- _Aim of the exercise_
From the entries below, gather every line containing the string "This".
** Opening Entries supplied block **
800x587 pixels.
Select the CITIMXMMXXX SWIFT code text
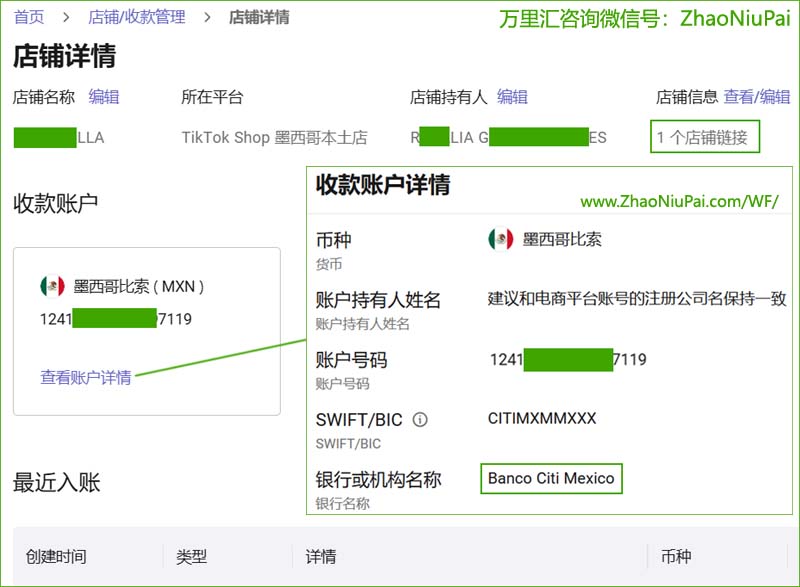pos(542,418)
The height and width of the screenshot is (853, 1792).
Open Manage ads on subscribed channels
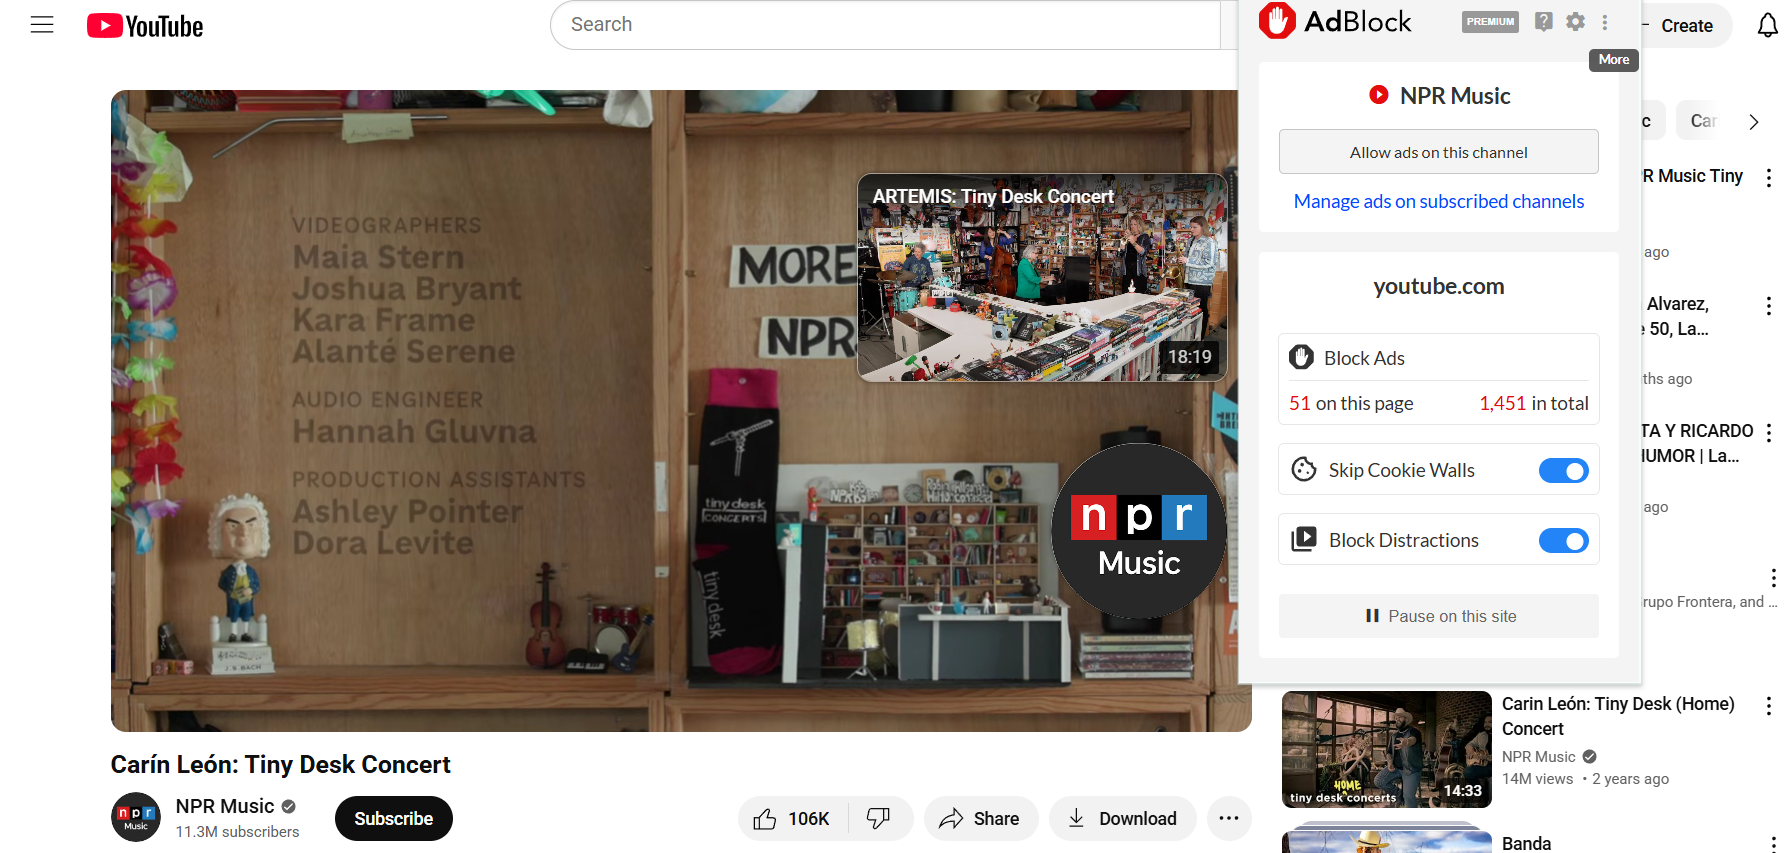(x=1438, y=202)
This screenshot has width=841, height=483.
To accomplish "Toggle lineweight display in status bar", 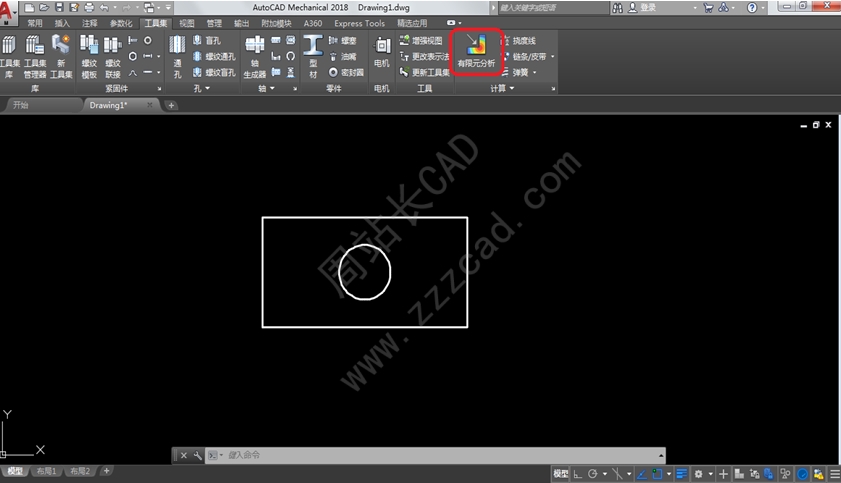I will [x=682, y=473].
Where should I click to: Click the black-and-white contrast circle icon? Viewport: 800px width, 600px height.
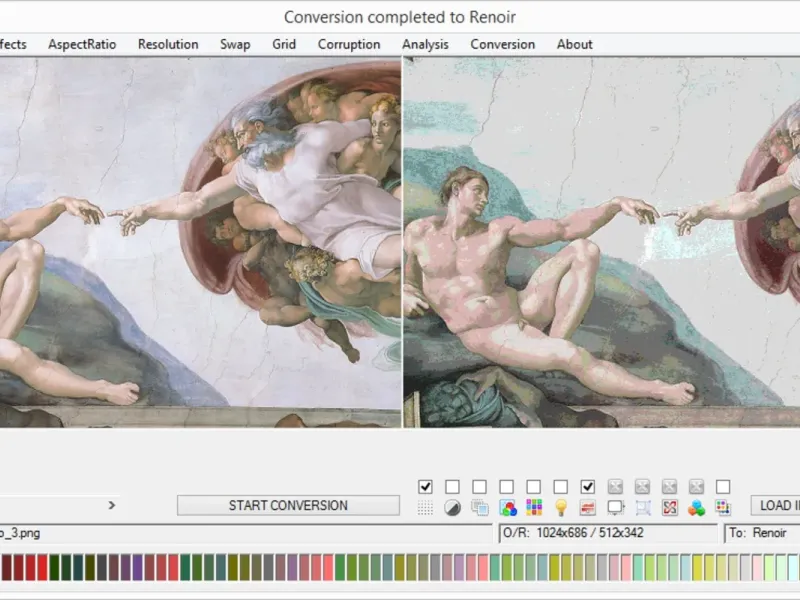[452, 508]
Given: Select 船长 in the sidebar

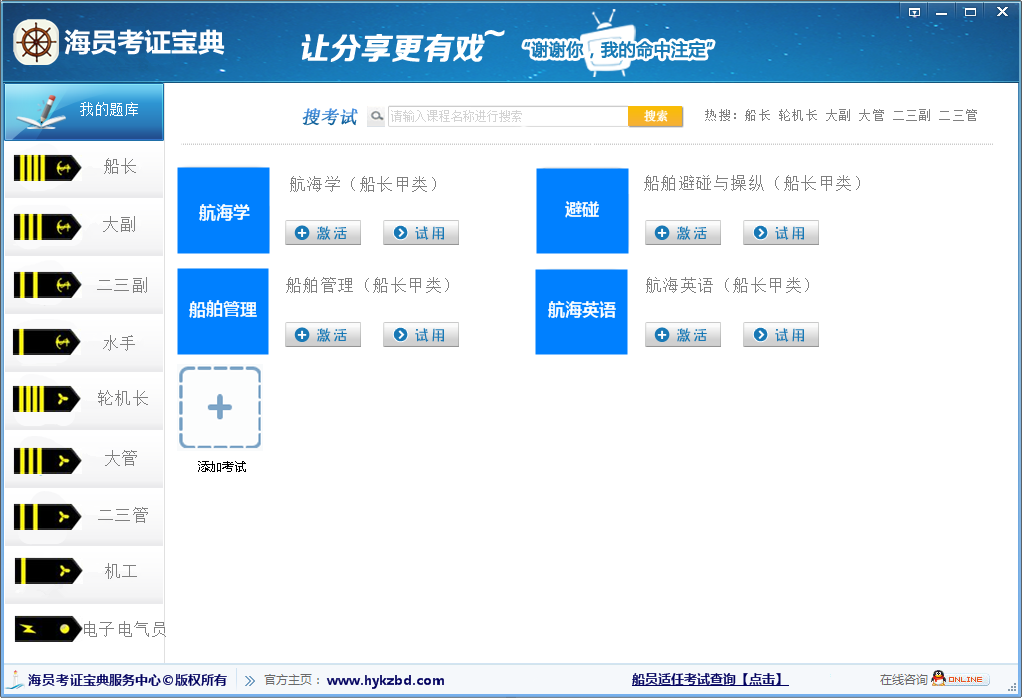Looking at the screenshot, I should 84,168.
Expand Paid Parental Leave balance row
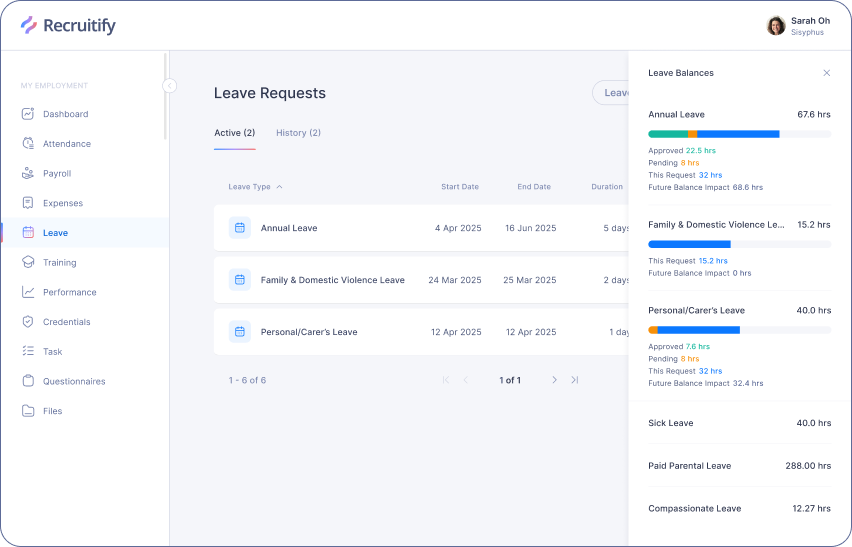 click(739, 466)
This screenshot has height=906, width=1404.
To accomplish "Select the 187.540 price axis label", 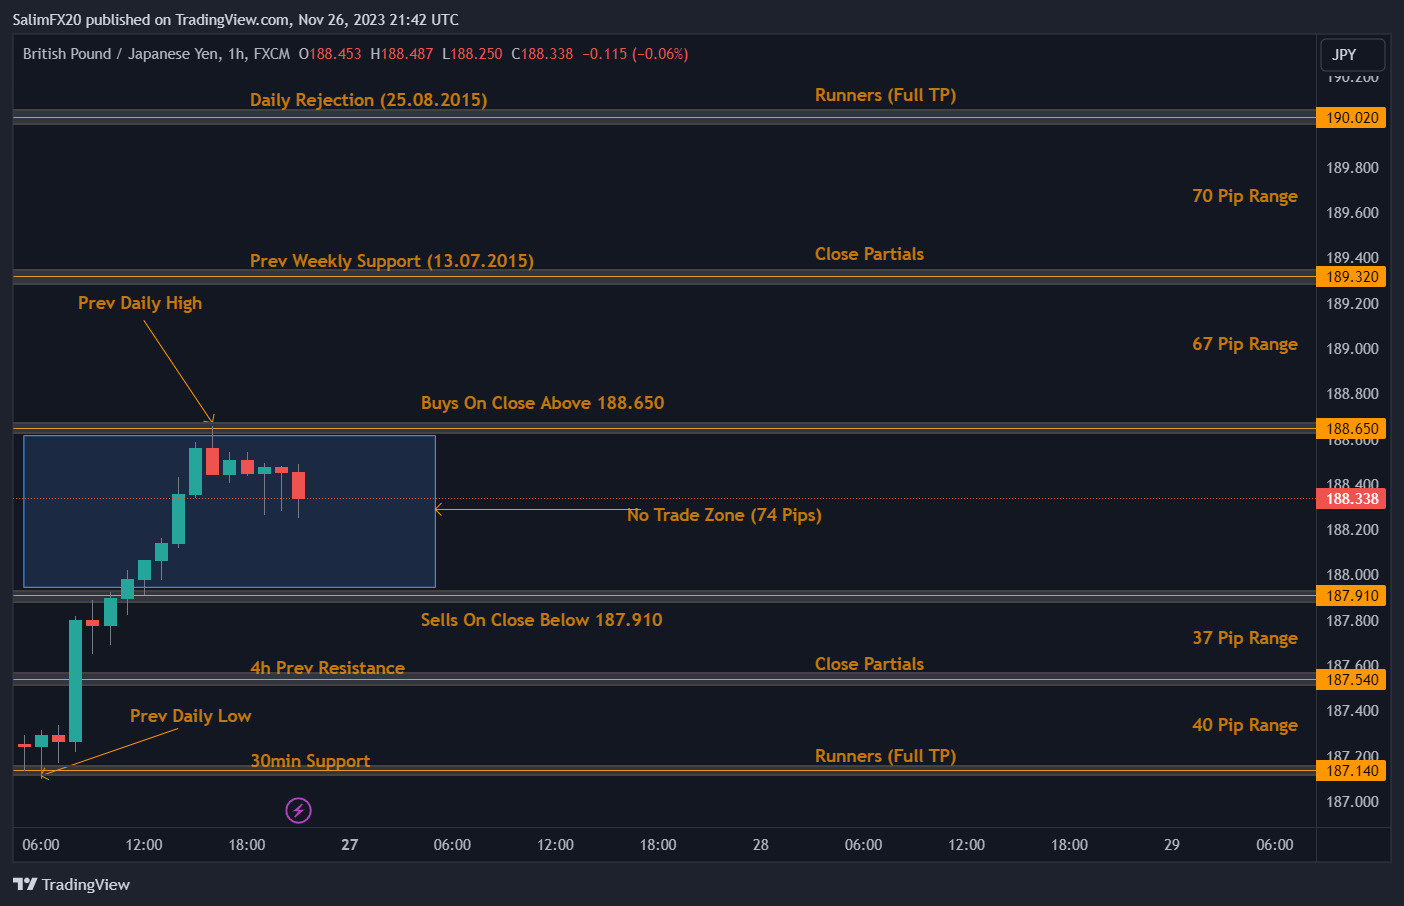I will point(1351,680).
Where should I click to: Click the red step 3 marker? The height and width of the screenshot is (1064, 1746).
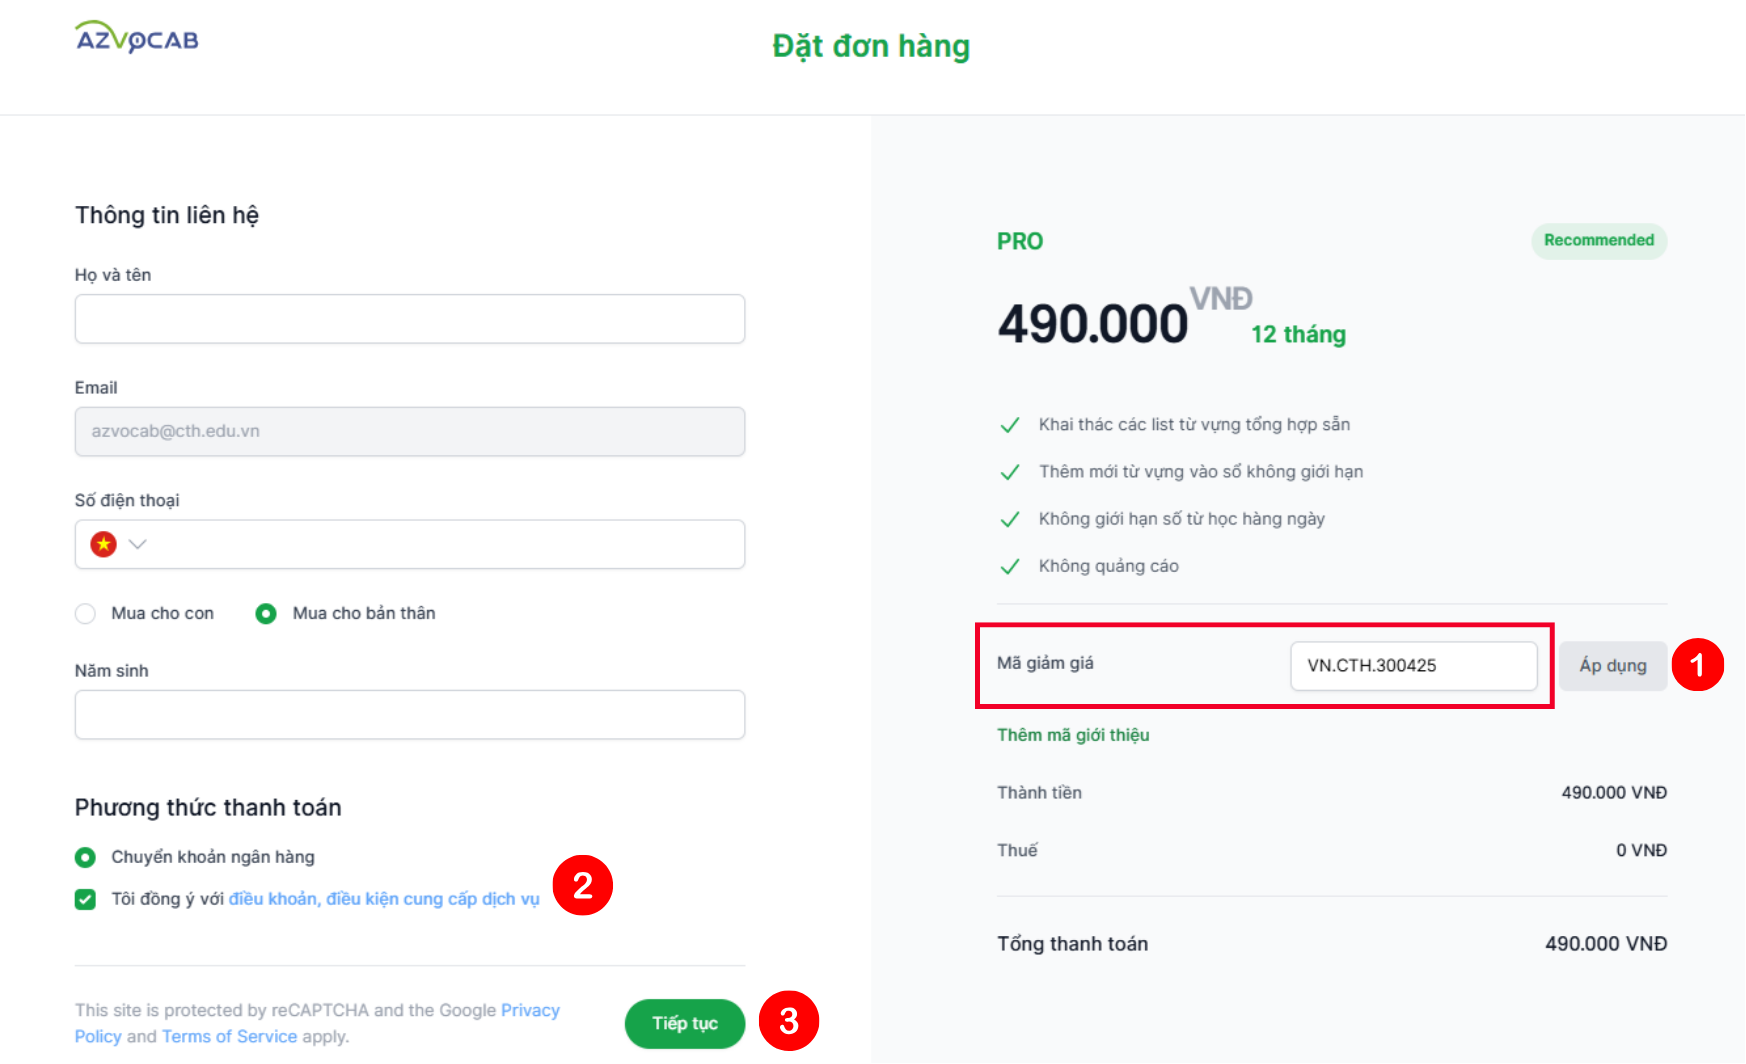(789, 1021)
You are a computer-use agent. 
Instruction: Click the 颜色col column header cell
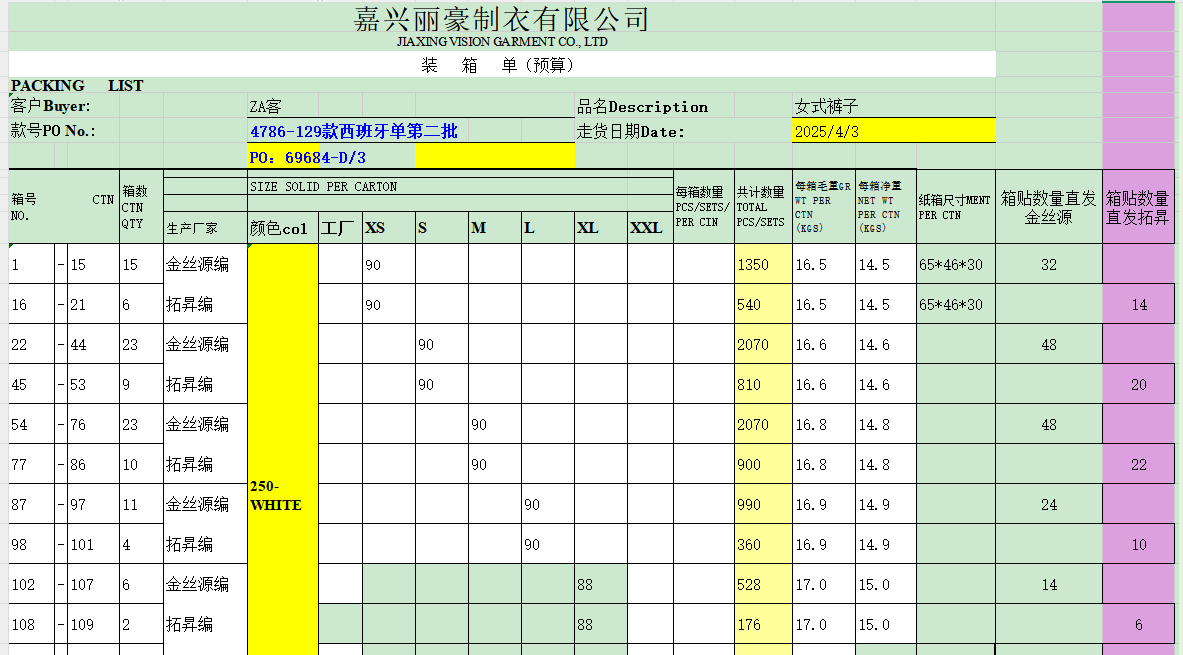[283, 228]
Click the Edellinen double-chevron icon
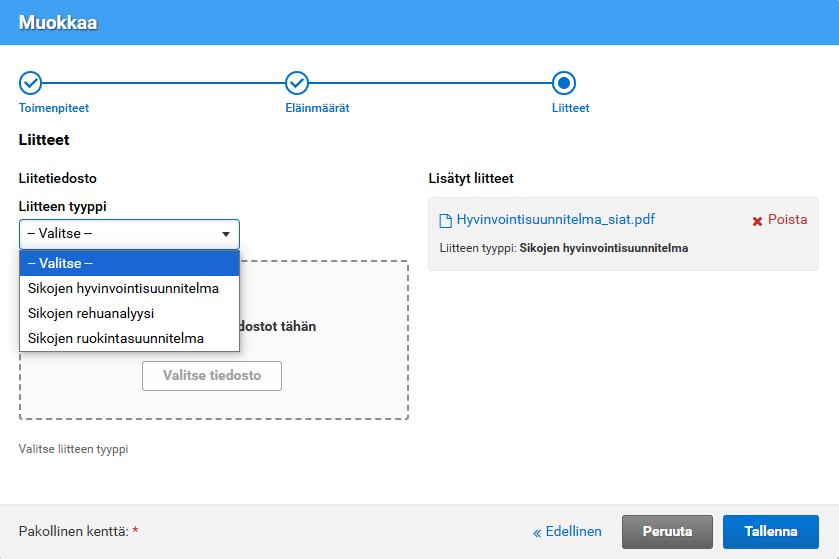Viewport: 839px width, 559px height. click(537, 532)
** Closing Entries supplied block **
- _Exercise output_
This screenshot has width=841, height=483.
This screenshot has height=906, width=1404.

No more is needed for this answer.